His comments follow a dramatic weekend in which Iran’s parliament backed a resolution to close the crucial waterway in retaliation for U.S. airstrikes on Iranian nuclear sites.
However, Mr. Tamakloe argued that the sheer scale of geopolitical and economic interests tied to the strait would act as a strong deterrent to any such move.
“The Strait of Hormuz is not solely under Iran’s control. Oman, which borders the other side of the passage, has no interest in supporting any closure. The route is a major source of income for Oman and serves global energy needs, particularly in Asia and Europe,” Mr. Tamakloe explained.
The Strait of Hormuz is one of the world’s most strategic maritime chokepoints.
Nearly 20 million barrels of oil about one-fifth of the world’s daily supply, pass through it every day, according to the U.S. Energy Information Administration (EIA).

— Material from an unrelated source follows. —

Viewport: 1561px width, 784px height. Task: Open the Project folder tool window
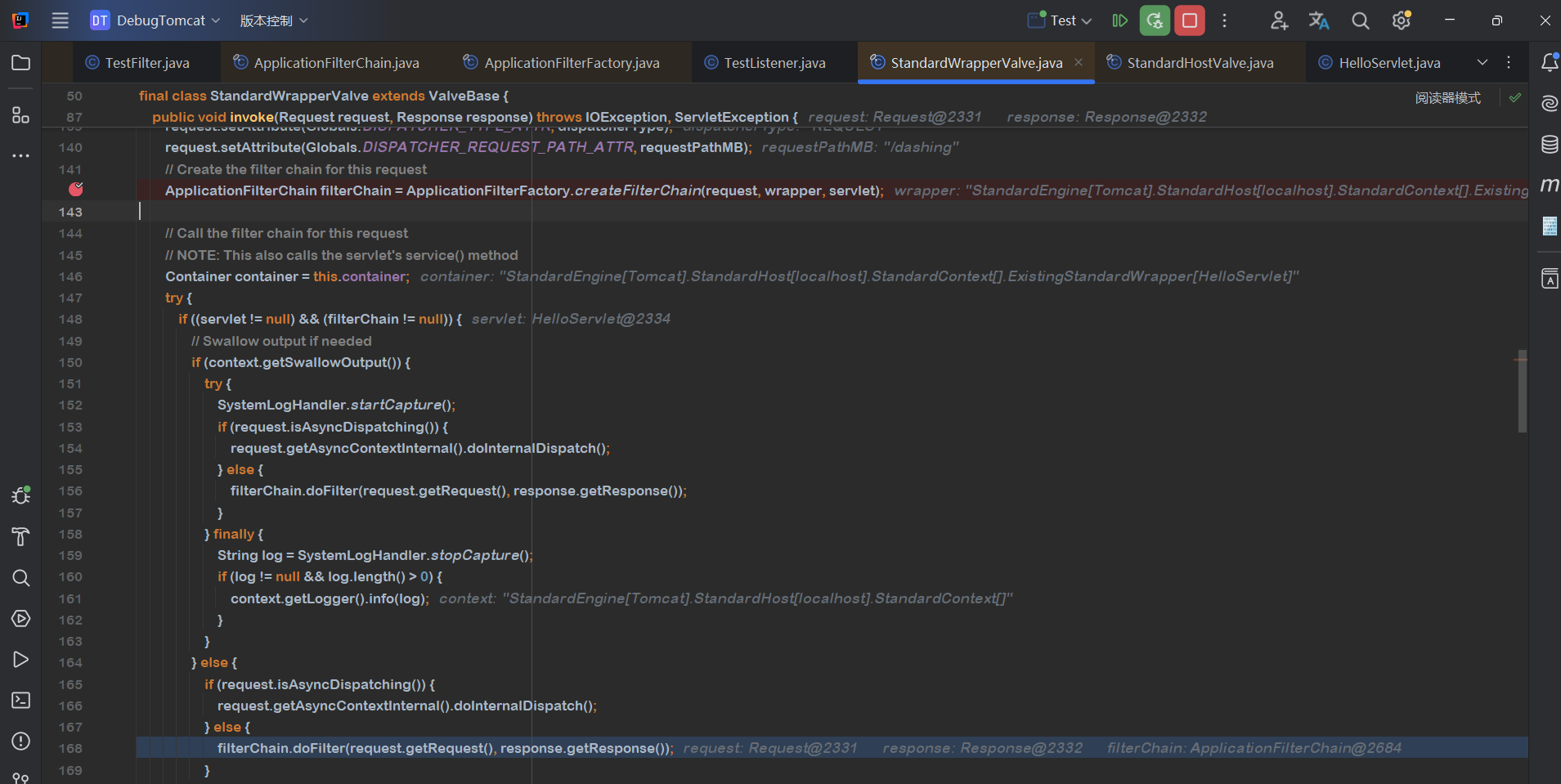(x=21, y=63)
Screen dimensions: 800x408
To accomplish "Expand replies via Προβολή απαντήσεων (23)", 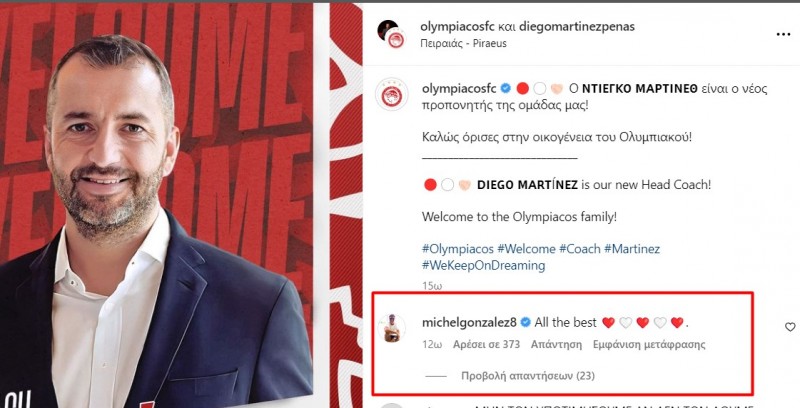I will tap(528, 376).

Mr Tamakloe underscored that Oman’s longstanding policy of neutrality and its economic reliance on maritime trade make its cooperation in any blockade highly unlikely.
“The ships using the route pay tolls and port fees. Oman, along with other Gulf states, benefits directly from the continued flow of goods through the strait,” he noted.
He also pointed to the interests of global powers.
“China, the world’s largest oil importer, relies heavily on this corridor, as do other South Asian countries. Additionally, Europe particularly in the wake of sanctions on Russian energy has become more dependent on diesel and LNG shipments from the Gulf, much of which passes through the Strait of Hormuz.”
He revealed that he closely followed Saturday’s emergency United Nations Security Council meeting, which he described as leaning more toward diplomacy than war.
However, he warned that a wider regional conflict would pose a much greater risk to global oil supplies. Despite the risks, the NPA CEO remains optimistic.
As a net oil importer, Ghana remains vulnerable to global oil price shocks.
Nonetheless, Mr. Tamakloe assured the public that the country’s fuel reserves are strong.